There is no way there is a proper plan to deal with climate change, you have to be seriously naive to believe that. And the reason is simple: if you mention cutting back on ANYTHING to spoiled Western populations, they go mental.
Hyperbole much !!!, the fact that even with the measures we can take that ensure even your standard of living we would not be sure of when it will slow down, we would also hamper the 3rd world as we would need to mine a lot more rare metals. As we have not yet got the best use of them then it's a can kicking exercise that we need to take slowly.
Professor Bill McGuire
Ah explains the hyperbole:
Short answer, no.
Longer answer, there are a smattering of ideas that in unique circumstances weather, broadly defined, may influence the exact timing of earthquakes but would not change the frequency or severity of earthquakes. An example that pops up now and again is this paper (www.nature.com/nature/journal/v459/n7248/full/nature08042.html?foxtrotcallback=true) from a few years back that argued extreme low atmospheric pressure systems (i.e. big typhoons) might slightly 'unclamp' faults in Taiwan to allow small magnitude earthquakes to occur. They went a bit farther and suggested that this produced 'slow-slip' events as opposed to large more destructive single earthquakes (slow-slip events are a somewhat strange phenomena that occur along many subduction zones where the earthquake energy comparable to a relatively large magnitude earthquake is released gradually over the course of days to months in a HUGE amount of very small earthquakes or something more akin to creep, i.e. episodic tremor and slip events). In detail, people have argued over the exact mechanism, instead suggesting that rainfall may be more important (onlinelibrary.wiley.com/doi/10.1002/2014JB011807/abstract) in this case and in general our understanding of why slow-slip occurs is still pretty limited so in my mind this type of correlation is extremely tenuous to say the least. Similarly, in Taiwan and the Himalaya it's been argued that erosion from landslides caused by heavy rainfall, and the resulting stress change on faults, can trigger earthquakes (e.g. this NatGeo discussion of a talk, as far as I can tell this research was never published in a journal news.nationalgeographic.com/news/2011/11/111215-rainfall-hurricanes-typhoons-earthquakes-science-earth/).
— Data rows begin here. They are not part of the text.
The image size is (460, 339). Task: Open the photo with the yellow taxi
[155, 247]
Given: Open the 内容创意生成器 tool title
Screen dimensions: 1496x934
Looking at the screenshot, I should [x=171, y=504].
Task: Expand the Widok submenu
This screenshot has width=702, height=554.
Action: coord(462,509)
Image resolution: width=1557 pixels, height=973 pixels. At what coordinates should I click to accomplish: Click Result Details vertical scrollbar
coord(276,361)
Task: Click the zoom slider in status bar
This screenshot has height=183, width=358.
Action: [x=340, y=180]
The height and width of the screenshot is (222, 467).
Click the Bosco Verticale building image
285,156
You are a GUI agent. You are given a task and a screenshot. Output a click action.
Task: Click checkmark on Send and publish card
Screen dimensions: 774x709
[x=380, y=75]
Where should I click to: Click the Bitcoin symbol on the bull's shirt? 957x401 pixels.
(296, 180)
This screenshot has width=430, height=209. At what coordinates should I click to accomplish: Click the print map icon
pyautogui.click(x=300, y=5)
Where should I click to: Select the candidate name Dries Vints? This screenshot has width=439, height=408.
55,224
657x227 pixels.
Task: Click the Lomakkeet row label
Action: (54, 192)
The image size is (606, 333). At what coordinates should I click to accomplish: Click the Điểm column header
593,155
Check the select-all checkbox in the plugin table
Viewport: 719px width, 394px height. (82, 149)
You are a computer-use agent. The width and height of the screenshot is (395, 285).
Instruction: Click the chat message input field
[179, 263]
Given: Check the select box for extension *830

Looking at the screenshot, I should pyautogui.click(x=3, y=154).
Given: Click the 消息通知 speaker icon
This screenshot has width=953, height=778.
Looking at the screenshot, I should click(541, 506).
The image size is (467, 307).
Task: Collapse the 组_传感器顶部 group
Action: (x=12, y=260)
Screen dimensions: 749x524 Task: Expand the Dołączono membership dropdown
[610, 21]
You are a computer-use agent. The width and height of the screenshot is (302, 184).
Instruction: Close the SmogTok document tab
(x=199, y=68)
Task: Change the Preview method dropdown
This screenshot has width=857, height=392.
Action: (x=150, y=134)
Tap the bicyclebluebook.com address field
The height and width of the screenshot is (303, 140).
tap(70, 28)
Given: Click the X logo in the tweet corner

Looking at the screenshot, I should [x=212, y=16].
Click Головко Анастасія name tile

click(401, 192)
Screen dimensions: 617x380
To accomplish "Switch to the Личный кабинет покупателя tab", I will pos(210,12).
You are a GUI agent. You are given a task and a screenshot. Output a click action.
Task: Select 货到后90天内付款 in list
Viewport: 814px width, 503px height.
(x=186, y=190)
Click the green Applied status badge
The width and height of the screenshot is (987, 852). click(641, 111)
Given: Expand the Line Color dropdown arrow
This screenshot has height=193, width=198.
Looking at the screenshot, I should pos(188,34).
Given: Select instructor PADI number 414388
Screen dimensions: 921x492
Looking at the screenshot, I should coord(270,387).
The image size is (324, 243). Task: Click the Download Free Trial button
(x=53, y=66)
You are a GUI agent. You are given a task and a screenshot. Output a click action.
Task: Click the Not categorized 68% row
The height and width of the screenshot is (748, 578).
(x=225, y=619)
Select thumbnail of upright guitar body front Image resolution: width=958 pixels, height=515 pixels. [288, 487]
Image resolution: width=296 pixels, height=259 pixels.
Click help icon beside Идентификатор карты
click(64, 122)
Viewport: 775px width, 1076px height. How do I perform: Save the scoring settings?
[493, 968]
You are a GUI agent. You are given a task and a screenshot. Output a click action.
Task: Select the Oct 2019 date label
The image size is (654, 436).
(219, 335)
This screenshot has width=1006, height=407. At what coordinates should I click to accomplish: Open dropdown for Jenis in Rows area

The important point for all of this is that these are all earthquake events that were already going to happen and were already likely going to happen in the way that they did, so this comes back to my first statement. These are triggering mechanisms so they might influence the exact timing of an earthquake (i.e. will this earthquake happen tomorrow or in a month) but the ultimate cause is still the nature of the faults they occur on (i.e. what size of rupture can they support, mechanical properties) and the tectonic forces they store (i.e. rates of plate motion, etc). These mechanisms (and they are still pretty controversial so we're already taking a little leap of faith in treating them as certainties here) only trigger events that are on the cusp of already happening. So, with that logic, to the extant that climate change increases the frequency of extreme precipitation events, one might expect a potential increase in the importance of these triggering mechanisms in already active tectonic environments like the ones above, but there is no reason to expect changes in either global frequency of events (i.e. the Gutenberg-Richer relationship won't change en.wikipedia.org/wiki/Gutenberg%E2%80%93Richter_law ) or severity of events as these are dictated by the tectonic forces. Also, to head off any potential follow-up questions, it's important to realise that these triggers seem to be inconsistent, meaning that not all similar precipitation events in tectonically active areas cause similar earthquakes to happen (again, because it ultimately depends on the pre-existing state of the faults more than anything else) so these aren't useful for 'predicting' earthquakes in any sense.